Just because you love a person’s work, doesn’t mean you get to change the rules when categorizing it. While some are ecstatic that the world is becoming less rigid in its definition of people and objects – some choose not to be identified by a male or female pronoun and God only knows what the meaning of an American Republican is anymore, for example – there are benefits to having structure, namely, the ability to form logical thoughts and opinions which can then be communicated to others without detailed explanation.

Which brings us to Mr. Zimmerman and his winning of the 2016 Nobel Prize in Literature today. I’d heard that his name was being kicked around for years, but never actually thought he’d win the award. Guess I was wrong.

I suppose the conundrum I’m faced with (and don’t get me wrong, I enjoy Bob Dylan’s music just as much as the next person) comes more from a linguistic approach.
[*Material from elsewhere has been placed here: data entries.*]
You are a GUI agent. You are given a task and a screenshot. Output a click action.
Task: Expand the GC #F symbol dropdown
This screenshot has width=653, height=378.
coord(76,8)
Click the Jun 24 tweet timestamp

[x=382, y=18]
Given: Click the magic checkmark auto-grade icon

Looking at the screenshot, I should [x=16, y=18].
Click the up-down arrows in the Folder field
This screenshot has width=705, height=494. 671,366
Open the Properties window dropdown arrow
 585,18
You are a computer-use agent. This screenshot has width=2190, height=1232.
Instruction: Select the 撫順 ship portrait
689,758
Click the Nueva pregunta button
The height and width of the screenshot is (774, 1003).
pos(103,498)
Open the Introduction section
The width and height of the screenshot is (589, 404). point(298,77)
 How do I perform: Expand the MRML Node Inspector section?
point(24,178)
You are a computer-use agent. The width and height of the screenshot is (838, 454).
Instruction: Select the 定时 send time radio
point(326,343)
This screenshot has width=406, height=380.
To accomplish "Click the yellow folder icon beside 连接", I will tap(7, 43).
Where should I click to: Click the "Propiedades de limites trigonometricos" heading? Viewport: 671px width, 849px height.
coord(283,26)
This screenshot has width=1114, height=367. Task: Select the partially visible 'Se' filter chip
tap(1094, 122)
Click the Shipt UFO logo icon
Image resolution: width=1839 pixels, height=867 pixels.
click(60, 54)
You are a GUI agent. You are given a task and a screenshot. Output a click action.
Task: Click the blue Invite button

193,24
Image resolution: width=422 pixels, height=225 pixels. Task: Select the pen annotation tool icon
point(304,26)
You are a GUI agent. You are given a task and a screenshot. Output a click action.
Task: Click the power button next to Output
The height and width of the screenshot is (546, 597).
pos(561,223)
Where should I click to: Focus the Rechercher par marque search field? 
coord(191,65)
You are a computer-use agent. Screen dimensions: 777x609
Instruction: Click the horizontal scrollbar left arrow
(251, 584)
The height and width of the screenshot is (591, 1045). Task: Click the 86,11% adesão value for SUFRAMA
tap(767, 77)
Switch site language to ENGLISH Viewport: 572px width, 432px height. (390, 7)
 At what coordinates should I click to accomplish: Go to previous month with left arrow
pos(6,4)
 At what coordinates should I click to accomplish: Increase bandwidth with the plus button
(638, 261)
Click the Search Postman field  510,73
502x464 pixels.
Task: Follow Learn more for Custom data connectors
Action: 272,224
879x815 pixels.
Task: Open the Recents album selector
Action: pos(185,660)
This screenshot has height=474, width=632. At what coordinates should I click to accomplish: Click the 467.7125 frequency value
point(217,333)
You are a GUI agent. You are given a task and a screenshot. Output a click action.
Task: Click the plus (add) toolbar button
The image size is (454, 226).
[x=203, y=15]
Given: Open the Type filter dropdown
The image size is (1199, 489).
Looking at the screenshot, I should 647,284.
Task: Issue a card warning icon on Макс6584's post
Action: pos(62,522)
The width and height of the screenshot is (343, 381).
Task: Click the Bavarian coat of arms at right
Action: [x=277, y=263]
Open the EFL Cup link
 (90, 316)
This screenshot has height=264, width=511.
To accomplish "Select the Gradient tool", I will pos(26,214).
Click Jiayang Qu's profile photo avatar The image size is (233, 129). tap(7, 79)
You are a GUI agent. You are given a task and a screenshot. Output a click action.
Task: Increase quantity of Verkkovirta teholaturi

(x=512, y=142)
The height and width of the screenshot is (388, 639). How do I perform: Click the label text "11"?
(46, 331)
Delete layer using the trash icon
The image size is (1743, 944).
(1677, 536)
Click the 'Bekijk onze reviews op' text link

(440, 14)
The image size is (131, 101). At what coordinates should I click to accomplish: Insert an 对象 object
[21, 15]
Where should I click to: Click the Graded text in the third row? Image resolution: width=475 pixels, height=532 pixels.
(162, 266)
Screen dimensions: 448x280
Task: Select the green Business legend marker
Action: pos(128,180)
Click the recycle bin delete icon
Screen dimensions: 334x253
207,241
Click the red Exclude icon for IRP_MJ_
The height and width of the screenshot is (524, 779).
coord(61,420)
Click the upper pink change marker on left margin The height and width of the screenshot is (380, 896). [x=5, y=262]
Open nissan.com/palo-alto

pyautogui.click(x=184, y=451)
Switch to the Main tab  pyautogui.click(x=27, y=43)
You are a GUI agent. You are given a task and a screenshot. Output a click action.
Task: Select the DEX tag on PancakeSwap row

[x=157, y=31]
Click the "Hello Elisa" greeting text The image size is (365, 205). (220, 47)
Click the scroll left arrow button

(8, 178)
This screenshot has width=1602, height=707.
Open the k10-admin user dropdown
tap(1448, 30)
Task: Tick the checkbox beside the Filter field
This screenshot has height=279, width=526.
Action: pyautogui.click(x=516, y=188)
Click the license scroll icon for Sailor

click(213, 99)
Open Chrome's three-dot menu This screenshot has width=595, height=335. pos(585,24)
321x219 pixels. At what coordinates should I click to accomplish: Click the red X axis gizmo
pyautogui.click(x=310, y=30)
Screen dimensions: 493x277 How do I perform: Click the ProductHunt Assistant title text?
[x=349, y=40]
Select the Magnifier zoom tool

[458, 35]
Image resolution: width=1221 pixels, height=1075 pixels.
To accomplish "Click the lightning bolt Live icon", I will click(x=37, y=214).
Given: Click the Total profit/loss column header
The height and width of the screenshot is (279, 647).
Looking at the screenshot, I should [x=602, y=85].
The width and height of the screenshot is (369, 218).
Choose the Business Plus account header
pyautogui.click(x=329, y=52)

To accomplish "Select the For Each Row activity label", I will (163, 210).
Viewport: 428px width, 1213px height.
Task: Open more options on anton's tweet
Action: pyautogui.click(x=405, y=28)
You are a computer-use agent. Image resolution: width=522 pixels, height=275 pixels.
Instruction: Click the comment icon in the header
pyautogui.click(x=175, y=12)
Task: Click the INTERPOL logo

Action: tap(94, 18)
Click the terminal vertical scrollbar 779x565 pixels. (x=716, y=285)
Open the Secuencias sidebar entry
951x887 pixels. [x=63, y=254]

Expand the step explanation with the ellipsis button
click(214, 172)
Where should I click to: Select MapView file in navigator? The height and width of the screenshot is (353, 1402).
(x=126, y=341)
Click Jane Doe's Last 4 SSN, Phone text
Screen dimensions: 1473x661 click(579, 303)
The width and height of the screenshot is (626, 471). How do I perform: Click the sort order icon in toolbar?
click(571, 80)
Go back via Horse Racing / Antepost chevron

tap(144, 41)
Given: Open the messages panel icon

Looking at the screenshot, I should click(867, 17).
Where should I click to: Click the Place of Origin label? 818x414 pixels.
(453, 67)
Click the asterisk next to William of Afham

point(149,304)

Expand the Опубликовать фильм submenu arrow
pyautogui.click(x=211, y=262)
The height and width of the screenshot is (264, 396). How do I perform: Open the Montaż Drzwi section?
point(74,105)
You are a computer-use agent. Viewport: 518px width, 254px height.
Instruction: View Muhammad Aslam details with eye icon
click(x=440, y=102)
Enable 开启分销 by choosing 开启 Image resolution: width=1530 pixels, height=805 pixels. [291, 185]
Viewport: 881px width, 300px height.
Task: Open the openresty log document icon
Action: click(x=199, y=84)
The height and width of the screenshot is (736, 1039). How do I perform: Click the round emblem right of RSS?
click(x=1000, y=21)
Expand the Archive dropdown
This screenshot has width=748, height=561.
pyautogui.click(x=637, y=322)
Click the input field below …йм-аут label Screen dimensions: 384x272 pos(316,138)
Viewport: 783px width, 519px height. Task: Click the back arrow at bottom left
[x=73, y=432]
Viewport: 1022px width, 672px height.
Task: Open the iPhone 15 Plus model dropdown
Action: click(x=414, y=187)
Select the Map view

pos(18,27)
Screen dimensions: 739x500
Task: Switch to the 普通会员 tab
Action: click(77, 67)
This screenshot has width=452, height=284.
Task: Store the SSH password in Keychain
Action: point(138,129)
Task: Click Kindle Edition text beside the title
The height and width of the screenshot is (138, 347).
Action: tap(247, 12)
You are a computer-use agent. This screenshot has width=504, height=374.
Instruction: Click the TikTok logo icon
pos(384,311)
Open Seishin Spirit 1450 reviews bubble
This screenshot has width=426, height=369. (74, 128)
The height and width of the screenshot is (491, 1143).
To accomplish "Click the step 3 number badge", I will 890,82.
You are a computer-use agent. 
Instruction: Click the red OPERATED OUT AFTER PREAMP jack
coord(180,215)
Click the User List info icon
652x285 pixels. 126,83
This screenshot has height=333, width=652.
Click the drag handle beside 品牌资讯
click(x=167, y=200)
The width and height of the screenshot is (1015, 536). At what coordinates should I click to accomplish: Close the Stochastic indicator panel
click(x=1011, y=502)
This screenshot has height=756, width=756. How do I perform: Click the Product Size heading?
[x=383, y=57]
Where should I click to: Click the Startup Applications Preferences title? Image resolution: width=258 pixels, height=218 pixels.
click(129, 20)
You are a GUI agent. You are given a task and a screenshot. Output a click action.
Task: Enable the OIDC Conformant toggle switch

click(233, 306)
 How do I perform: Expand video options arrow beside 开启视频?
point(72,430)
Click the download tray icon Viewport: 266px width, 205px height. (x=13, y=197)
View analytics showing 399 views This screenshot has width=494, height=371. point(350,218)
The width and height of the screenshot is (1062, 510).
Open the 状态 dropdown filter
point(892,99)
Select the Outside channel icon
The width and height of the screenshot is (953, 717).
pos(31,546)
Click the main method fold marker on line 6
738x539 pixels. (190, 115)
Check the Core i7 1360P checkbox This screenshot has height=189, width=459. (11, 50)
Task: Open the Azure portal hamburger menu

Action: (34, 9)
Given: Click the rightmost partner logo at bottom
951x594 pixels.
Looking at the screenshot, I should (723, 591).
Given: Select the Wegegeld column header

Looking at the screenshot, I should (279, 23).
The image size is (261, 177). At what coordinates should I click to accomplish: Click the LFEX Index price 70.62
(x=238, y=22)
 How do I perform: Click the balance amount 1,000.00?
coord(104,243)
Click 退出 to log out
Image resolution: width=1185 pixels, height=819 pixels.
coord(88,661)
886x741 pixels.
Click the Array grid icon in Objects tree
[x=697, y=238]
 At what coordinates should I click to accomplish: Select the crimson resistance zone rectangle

The word “literature” is defined as:

noun

1.

writings in which expression and form, in connection with ideas of permanent and universal interest, are characteristic or essential features, as poetry, novels, history, biography, and essays.
2.

the entire body of writings of a specific language, period, people, etc.:

the literature of England.
3.

the writings dealing with a particular subject:

the literature of ornithology.
4.

the profession of a writer or author.
5.

literary work or production.
6.

any kind of printed material, as circulars, leaflets, or handbills:

literature describing company products.

 

In a broader sense, the word “literature” can technically include any type of writing on a particular subject, like the literature of supply-side economics.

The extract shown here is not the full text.